Problem requirements
An exact copy of all the data below is needed.

Given data

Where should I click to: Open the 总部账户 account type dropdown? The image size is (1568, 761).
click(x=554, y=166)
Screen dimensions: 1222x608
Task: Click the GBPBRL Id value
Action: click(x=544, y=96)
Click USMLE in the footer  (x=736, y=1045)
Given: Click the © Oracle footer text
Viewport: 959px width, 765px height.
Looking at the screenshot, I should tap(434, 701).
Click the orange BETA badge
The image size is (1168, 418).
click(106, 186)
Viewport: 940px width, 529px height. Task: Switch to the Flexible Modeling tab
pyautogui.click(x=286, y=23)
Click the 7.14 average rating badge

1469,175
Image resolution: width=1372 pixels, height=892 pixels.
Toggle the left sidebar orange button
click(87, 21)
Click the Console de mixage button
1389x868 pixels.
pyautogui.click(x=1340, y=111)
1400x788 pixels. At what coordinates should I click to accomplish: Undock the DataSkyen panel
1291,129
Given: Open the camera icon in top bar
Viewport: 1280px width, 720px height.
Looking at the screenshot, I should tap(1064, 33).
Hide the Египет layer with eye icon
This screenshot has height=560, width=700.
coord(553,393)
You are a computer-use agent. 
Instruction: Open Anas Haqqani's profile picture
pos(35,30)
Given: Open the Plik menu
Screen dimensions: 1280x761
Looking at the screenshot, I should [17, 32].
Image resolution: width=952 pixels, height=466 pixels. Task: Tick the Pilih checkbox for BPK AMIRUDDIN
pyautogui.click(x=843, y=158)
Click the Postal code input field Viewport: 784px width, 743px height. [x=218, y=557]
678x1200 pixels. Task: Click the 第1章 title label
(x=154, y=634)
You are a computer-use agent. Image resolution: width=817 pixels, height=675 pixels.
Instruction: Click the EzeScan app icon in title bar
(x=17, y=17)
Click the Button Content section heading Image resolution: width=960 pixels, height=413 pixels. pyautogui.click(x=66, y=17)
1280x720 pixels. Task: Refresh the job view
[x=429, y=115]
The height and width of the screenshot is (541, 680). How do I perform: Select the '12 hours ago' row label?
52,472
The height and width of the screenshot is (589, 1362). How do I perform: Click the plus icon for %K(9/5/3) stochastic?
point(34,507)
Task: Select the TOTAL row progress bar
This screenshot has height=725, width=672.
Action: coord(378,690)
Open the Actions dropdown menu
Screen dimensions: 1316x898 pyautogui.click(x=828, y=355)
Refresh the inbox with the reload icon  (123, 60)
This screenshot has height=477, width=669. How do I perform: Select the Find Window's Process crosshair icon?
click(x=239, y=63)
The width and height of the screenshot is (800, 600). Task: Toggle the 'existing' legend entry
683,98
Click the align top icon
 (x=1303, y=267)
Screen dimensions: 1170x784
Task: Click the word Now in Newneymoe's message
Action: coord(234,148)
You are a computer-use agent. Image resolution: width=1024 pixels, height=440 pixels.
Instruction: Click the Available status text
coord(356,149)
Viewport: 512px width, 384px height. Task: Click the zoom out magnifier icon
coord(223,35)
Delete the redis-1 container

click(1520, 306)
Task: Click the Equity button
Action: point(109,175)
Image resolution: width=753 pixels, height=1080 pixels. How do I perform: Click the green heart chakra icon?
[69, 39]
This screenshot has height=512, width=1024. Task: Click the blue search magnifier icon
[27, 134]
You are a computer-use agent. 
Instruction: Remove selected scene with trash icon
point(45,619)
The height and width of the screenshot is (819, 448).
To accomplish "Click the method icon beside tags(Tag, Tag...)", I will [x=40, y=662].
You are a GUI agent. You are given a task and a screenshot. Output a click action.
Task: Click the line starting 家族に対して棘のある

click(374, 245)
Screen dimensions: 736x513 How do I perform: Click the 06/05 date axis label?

Task result
Where should I click to: Open the 总部账户 account type dropdown? The image size is (1568, 761).
click(x=554, y=166)
Screen dimensions: 1222x608
Task: Click the GBPBRL Id value
Action: click(x=544, y=96)
Click USMLE in the footer  (x=736, y=1045)
Given: Click the © Oracle footer text
Viewport: 959px width, 765px height.
Looking at the screenshot, I should tap(434, 701).
Click the orange BETA badge
The image size is (1168, 418).
click(106, 186)
Viewport: 940px width, 529px height. Task: Switch to the Flexible Modeling tab
pyautogui.click(x=286, y=23)
Click the 7.14 average rating badge

1469,175
Image resolution: width=1372 pixels, height=892 pixels.
Toggle the left sidebar orange button
click(87, 21)
Click the Console de mixage button
1389x868 pixels.
pyautogui.click(x=1340, y=111)
1400x788 pixels. At what coordinates should I click to accomplish: Undock the DataSkyen panel
1291,129
Given: Open the camera icon in top bar
Viewport: 1280px width, 720px height.
Looking at the screenshot, I should tap(1064, 33).
Hide the Египет layer with eye icon
This screenshot has height=560, width=700.
coord(553,393)
You are a computer-use agent. 
Instruction: Open Anas Haqqani's profile picture
pos(35,30)
Given: Open the Plik menu
Screen dimensions: 1280x761
Looking at the screenshot, I should [17, 32].
Image resolution: width=952 pixels, height=466 pixels. Task: Tick the Pilih checkbox for BPK AMIRUDDIN
pyautogui.click(x=843, y=158)
Click the Postal code input field Viewport: 784px width, 743px height. [x=218, y=557]
678x1200 pixels. Task: Click the 第1章 title label
(x=154, y=634)
You are a computer-use agent. Image resolution: width=817 pixels, height=675 pixels.
Instruction: Click the EzeScan app icon in title bar
(x=17, y=17)
Click the Button Content section heading Image resolution: width=960 pixels, height=413 pixels. pyautogui.click(x=66, y=17)
1280x720 pixels. Task: Refresh the job view
[x=429, y=115]
The height and width of the screenshot is (541, 680). How do I perform: Select the '12 hours ago' row label?
52,472
The height and width of the screenshot is (589, 1362). How do I perform: Click the plus icon for %K(9/5/3) stochastic?
point(34,507)
Task: Select the TOTAL row progress bar
This screenshot has height=725, width=672.
Action: coord(378,690)
Open the Actions dropdown menu
Screen dimensions: 1316x898 pyautogui.click(x=828, y=355)
Refresh the inbox with the reload icon  (123, 60)
This screenshot has height=477, width=669. How do I perform: Select the Find Window's Process crosshair icon?
click(x=239, y=63)
The width and height of the screenshot is (800, 600). Task: Toggle the 'existing' legend entry
683,98
Click the align top icon
 (x=1303, y=267)
Screen dimensions: 1170x784
Task: Click the word Now in Newneymoe's message
Action: coord(234,148)
You are a computer-use agent. Image resolution: width=1024 pixels, height=440 pixels.
Instruction: Click the Available status text
coord(356,149)
Viewport: 512px width, 384px height. Task: Click the zoom out magnifier icon
coord(223,35)
Delete the redis-1 container

click(1520, 306)
Task: Click the Equity button
Action: point(109,175)
Image resolution: width=753 pixels, height=1080 pixels. How do I perform: Click the green heart chakra icon?
[69, 39]
This screenshot has height=512, width=1024. Task: Click the blue search magnifier icon
[27, 134]
You are a computer-use agent. 
Instruction: Remove selected scene with trash icon
point(45,619)
The height and width of the screenshot is (819, 448).
To accomplish "Click the method icon beside tags(Tag, Tag...)", I will [x=40, y=662].
You are a GUI agent. You are given a task and a screenshot. Output a click action.
Task: Click the line starting 家族に対して棘のある

click(374, 245)
Screen dimensions: 736x513 How do I perform: Click the 06/05 date axis label?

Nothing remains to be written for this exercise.